==== SUPPLIED ENTRIES

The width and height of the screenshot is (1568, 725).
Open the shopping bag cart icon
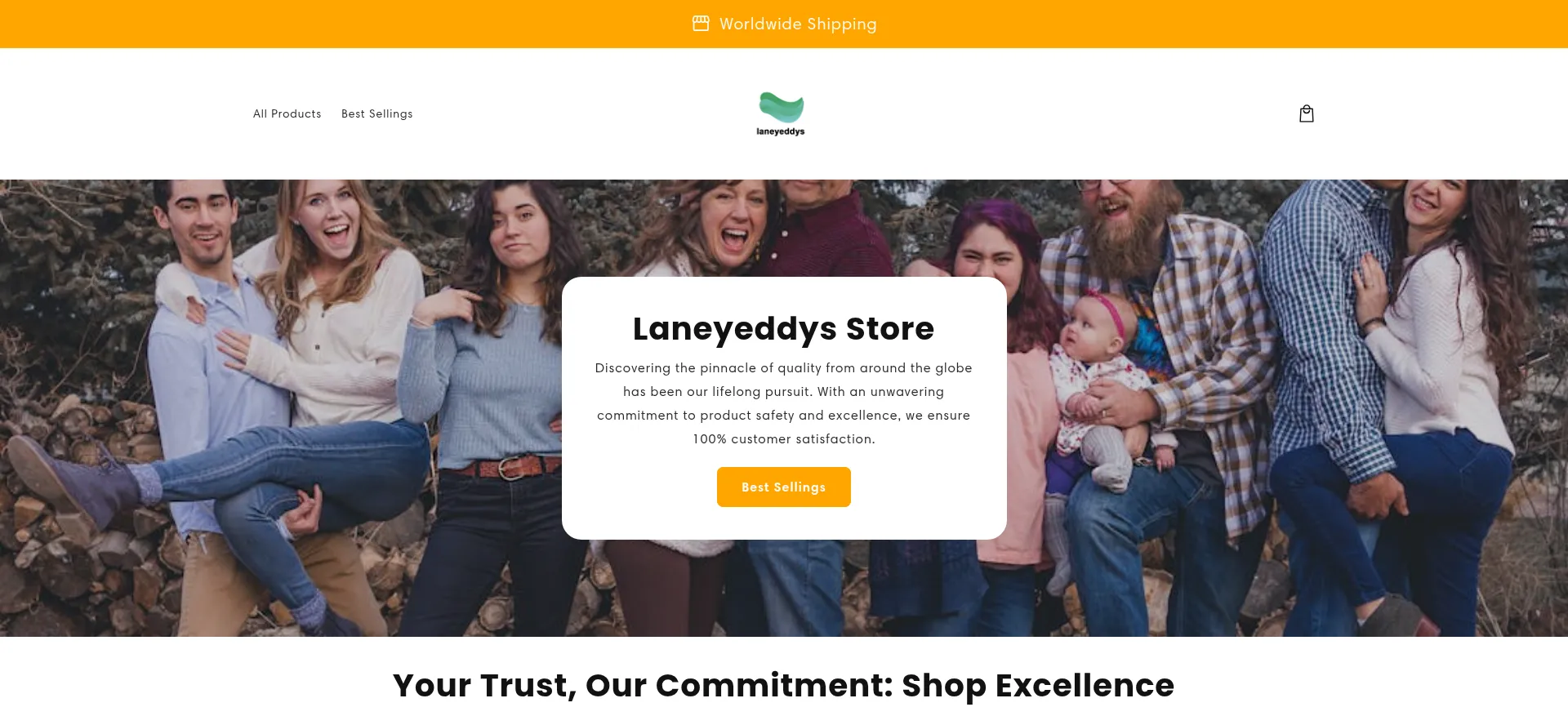click(1307, 113)
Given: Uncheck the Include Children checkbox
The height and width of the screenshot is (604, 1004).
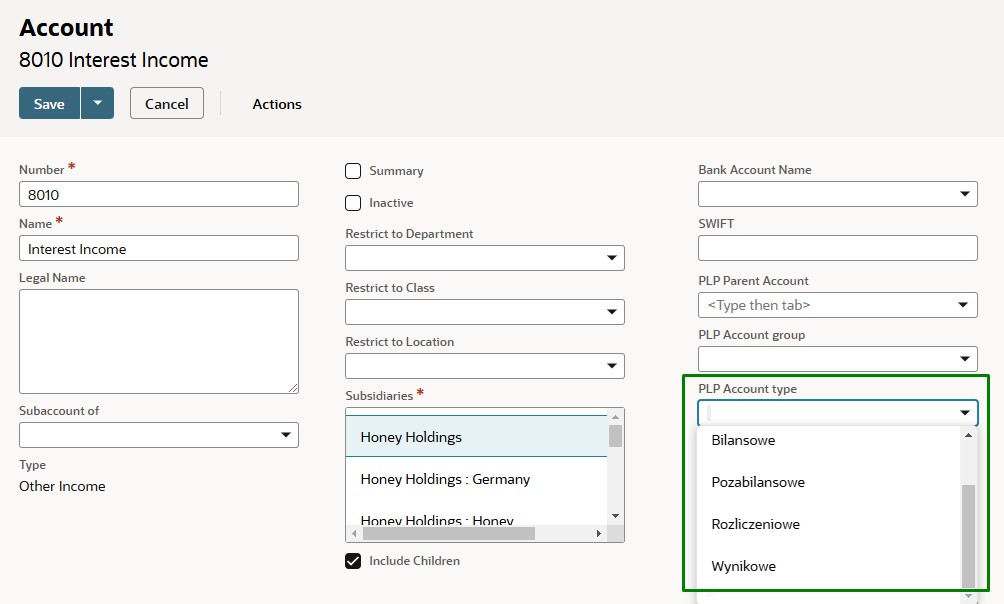Looking at the screenshot, I should [x=353, y=561].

========

Reproduce the text of every entry above word for word, leaving out the pictures.

_ANSWER_:
The width and height of the screenshot is (1568, 725).
Open the shopping bag cart icon
click(1307, 113)
Given: Uncheck the Include Children checkbox
The height and width of the screenshot is (604, 1004).
Looking at the screenshot, I should [x=353, y=561].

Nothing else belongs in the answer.